Data in this exercise –

_ _ _ _

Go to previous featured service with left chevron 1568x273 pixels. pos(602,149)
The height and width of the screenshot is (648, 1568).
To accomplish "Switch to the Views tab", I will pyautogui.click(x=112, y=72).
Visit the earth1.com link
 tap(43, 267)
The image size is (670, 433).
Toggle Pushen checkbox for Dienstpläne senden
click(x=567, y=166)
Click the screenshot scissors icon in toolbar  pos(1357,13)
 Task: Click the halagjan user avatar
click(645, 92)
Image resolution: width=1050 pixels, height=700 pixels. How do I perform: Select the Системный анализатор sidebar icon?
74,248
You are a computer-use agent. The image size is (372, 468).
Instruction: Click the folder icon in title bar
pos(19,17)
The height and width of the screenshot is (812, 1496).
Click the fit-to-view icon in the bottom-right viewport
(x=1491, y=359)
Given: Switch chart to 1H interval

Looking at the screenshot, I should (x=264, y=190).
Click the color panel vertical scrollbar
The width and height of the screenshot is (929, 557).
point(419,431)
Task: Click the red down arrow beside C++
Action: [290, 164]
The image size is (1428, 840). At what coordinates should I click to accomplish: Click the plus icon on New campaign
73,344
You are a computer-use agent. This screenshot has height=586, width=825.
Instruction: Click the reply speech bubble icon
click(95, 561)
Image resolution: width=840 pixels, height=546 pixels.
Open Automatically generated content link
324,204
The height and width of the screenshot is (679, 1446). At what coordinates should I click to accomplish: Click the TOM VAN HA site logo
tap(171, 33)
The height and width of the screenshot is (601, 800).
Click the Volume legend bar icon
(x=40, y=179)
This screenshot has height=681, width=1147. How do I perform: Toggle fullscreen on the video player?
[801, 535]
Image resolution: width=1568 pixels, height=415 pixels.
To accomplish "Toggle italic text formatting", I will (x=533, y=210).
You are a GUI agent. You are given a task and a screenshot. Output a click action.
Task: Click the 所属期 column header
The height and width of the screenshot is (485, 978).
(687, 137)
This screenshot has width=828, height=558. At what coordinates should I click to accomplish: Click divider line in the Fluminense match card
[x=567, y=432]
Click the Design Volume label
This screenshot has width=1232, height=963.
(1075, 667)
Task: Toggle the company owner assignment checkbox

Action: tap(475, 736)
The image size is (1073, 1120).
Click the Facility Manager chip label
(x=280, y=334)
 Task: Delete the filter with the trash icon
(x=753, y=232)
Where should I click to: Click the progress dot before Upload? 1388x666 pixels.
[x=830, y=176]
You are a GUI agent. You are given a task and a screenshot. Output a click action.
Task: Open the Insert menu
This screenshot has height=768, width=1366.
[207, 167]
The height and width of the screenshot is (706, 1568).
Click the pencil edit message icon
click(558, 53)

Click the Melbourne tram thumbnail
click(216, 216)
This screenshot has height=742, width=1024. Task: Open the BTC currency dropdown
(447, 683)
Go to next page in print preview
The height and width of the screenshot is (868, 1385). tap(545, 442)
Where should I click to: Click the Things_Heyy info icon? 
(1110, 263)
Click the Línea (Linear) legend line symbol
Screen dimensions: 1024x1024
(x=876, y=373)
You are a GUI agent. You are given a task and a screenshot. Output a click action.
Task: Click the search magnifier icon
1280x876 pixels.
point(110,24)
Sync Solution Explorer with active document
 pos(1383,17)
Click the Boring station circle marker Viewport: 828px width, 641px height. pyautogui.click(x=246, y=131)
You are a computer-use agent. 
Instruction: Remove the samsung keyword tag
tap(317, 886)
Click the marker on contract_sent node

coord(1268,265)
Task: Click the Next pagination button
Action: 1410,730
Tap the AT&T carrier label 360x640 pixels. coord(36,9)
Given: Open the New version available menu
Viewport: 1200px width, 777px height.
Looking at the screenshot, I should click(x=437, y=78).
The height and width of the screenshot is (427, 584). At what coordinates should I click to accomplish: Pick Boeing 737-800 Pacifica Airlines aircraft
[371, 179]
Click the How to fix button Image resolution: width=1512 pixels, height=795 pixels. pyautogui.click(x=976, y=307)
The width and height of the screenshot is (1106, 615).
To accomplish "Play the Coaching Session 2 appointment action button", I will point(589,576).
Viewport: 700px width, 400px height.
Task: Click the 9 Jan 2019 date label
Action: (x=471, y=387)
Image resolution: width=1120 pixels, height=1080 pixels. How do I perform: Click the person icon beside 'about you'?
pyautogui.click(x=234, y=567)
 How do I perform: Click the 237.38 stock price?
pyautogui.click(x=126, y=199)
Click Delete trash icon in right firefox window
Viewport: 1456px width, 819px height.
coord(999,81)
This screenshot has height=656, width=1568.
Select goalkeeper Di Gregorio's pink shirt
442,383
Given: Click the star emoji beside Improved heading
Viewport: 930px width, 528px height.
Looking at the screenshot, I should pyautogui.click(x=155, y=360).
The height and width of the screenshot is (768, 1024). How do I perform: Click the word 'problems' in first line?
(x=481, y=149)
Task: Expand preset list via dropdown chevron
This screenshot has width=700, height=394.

_ _ _ _

Your task – Set out all the lines above as a Markdown table with the columns Row and Line, numbering each line and skipping blank ones.

Completed exercise –
| Row | Line |
|---|---|
| 1 | Go to previous featured service with left chevron 1568x273 pixels. pos(602,149) |
| 2 | The height and width of the screenshot is (648, 1568). |
| 3 | To accomplish "Switch to the Views tab", I will pyautogui.click(x=112, y=72). |
| 4 | Visit the earth1.com link |
| 5 |  tap(43, 267) |
| 6 | The image size is (670, 433). |
| 7 | Toggle Pushen checkbox for Dienstpläne senden |
| 8 | click(x=567, y=166) |
| 9 | Click the screenshot scissors icon in toolbar  pos(1357,13) |
| 10 |  Task: Click the halagjan user avatar |
| 11 | click(645, 92) |
| 12 | Image resolution: width=1050 pixels, height=700 pixels. How do I perform: Select the Системный анализатор sidebar icon? |
| 13 | 74,248 |
| 14 | You are a computer-use agent. The image size is (372, 468). |
| 15 | Instruction: Click the folder icon in title bar |
| 16 | pos(19,17) |
| 17 | The height and width of the screenshot is (812, 1496). |
| 18 | Click the fit-to-view icon in the bottom-right viewport |
| 19 | (x=1491, y=359) |
| 20 | Given: Switch chart to 1H interval |
| 21 | Looking at the screenshot, I should (x=264, y=190). |
| 22 | Click the color panel vertical scrollbar |
| 23 | The width and height of the screenshot is (929, 557). |
| 24 | point(419,431) |
| 25 | Task: Click the red down arrow beside C++ |
| 26 | Action: [290, 164] |
| 27 | The image size is (1428, 840). At what coordinates should I click to accomplish: Click the plus icon on New campaign |
| 28 | 73,344 |
| 29 | You are a computer-use agent. This screenshot has height=586, width=825. |
| 30 | Instruction: Click the reply speech bubble icon |
| 31 | click(95, 561) |
| 32 | Image resolution: width=840 pixels, height=546 pixels. |
| 33 | Open Automatically generated content link |
| 34 | 324,204 |
| 35 | The height and width of the screenshot is (679, 1446). At what coordinates should I click to accomplish: Click the TOM VAN HA site logo |
| 36 | tap(171, 33) |
| 37 | The height and width of the screenshot is (601, 800). |
| 38 | Click the Volume legend bar icon |
| 39 | (x=40, y=179) |
| 40 | This screenshot has height=681, width=1147. How do I perform: Toggle fullscreen on the video player? |
| 41 | [801, 535] |
| 42 | Image resolution: width=1568 pixels, height=415 pixels. |
| 43 | To accomplish "Toggle italic text formatting", I will (x=533, y=210). |
| 44 | You are a GUI agent. You are given a task and a screenshot. Output a click action. |
| 45 | Task: Click the 所属期 column header |
| 46 | The height and width of the screenshot is (485, 978). |
| 47 | (687, 137) |
| 48 | This screenshot has width=828, height=558. At what coordinates should I click to accomplish: Click divider line in the Fluminense match card |
| 49 | [x=567, y=432] |
| 50 | Click the Design Volume label |
| 51 | This screenshot has width=1232, height=963. |
| 52 | (1075, 667) |
| 53 | Task: Toggle the company owner assignment checkbox |
| 54 | Action: tap(475, 736) |
| 55 | The image size is (1073, 1120). |
| 56 | Click the Facility Manager chip label |
| 57 | (x=280, y=334) |
| 58 |  Task: Delete the filter with the trash icon |
| 59 | (x=753, y=232) |
| 60 | Where should I click to: Click the progress dot before Upload? 1388x666 pixels. |
| 61 | [x=830, y=176] |
| 62 | You are a GUI agent. You are given a task and a screenshot. Output a click action. |
| 63 | Task: Open the Insert menu |
| 64 | This screenshot has height=768, width=1366. |
| 65 | [207, 167] |
| 66 | The height and width of the screenshot is (706, 1568). |
| 67 | Click the pencil edit message icon |
| 68 | click(558, 53) |
| 69 | Click the Melbourne tram thumbnail |
| 70 | click(216, 216) |
| 71 | This screenshot has height=742, width=1024. Task: Open the BTC currency dropdown |
| 72 | (447, 683) |
| 73 | Go to next page in print preview |
| 74 | The height and width of the screenshot is (868, 1385). tap(545, 442) |
| 75 | Where should I click to: Click the Things_Heyy info icon?  |
| 76 | (1110, 263) |
| 77 | Click the Línea (Linear) legend line symbol |
| 78 | Screen dimensions: 1024x1024 |
| 79 | (x=876, y=373) |
| 80 | You are a GUI agent. You are given a task and a screenshot. Output a click action. |
| 81 | Task: Click the search magnifier icon |
| 82 | 1280x876 pixels. |
| 83 | point(110,24) |
| 84 | Sync Solution Explorer with active document |
| 85 |  pos(1383,17) |
| 86 | Click the Boring station circle marker Viewport: 828px width, 641px height. pyautogui.click(x=246, y=131) |
| 87 | You are a computer-use agent.  |
| 88 | Instruction: Remove the samsung keyword tag |
| 89 | tap(317, 886) |
| 90 | Click the marker on contract_sent node |
| 91 | coord(1268,265) |
| 92 | Task: Click the Next pagination button |
| 93 | Action: 1410,730 |
| 94 | Tap the AT&T carrier label 360x640 pixels. coord(36,9) |
| 95 | Given: Open the New version available menu |
| 96 | Viewport: 1200px width, 777px height. |
| 97 | Looking at the screenshot, I should click(x=437, y=78). |
| 98 | The height and width of the screenshot is (427, 584). At what coordinates should I click to accomplish: Pick Boeing 737-800 Pacifica Airlines aircraft |
| 99 | [371, 179] |
| 100 | Click the How to fix button Image resolution: width=1512 pixels, height=795 pixels. pyautogui.click(x=976, y=307) |
| 101 | The width and height of the screenshot is (1106, 615). |
| 102 | To accomplish "Play the Coaching Session 2 appointment action button", I will point(589,576). |
| 103 | Viewport: 700px width, 400px height. |
| 104 | Task: Click the 9 Jan 2019 date label |
| 105 | Action: (x=471, y=387) |
| 106 | Image resolution: width=1120 pixels, height=1080 pixels. How do I perform: Click the person icon beside 'about you'? |
| 107 | pyautogui.click(x=234, y=567) |
| 108 |  How do I perform: Click the 237.38 stock price? |
| 109 | pyautogui.click(x=126, y=199) |
| 110 | Click Delete trash icon in right firefox window |
| 111 | Viewport: 1456px width, 819px height. |
| 112 | coord(999,81) |
| 113 | This screenshot has height=656, width=1568. |
| 114 | Select goalkeeper Di Gregorio's pink shirt |
| 115 | 442,383 |
| 116 | Given: Click the star emoji beside Improved heading |
| 117 | Viewport: 930px width, 528px height. |
| 118 | Looking at the screenshot, I should pyautogui.click(x=155, y=360). |
| 119 | The height and width of the screenshot is (768, 1024). How do I perform: Click the word 'problems' in first line? |
| 120 | (x=481, y=149) |
| 121 | Task: Expand preset list via dropdown chevron |
| 122 | This screenshot has width=700, height=394. |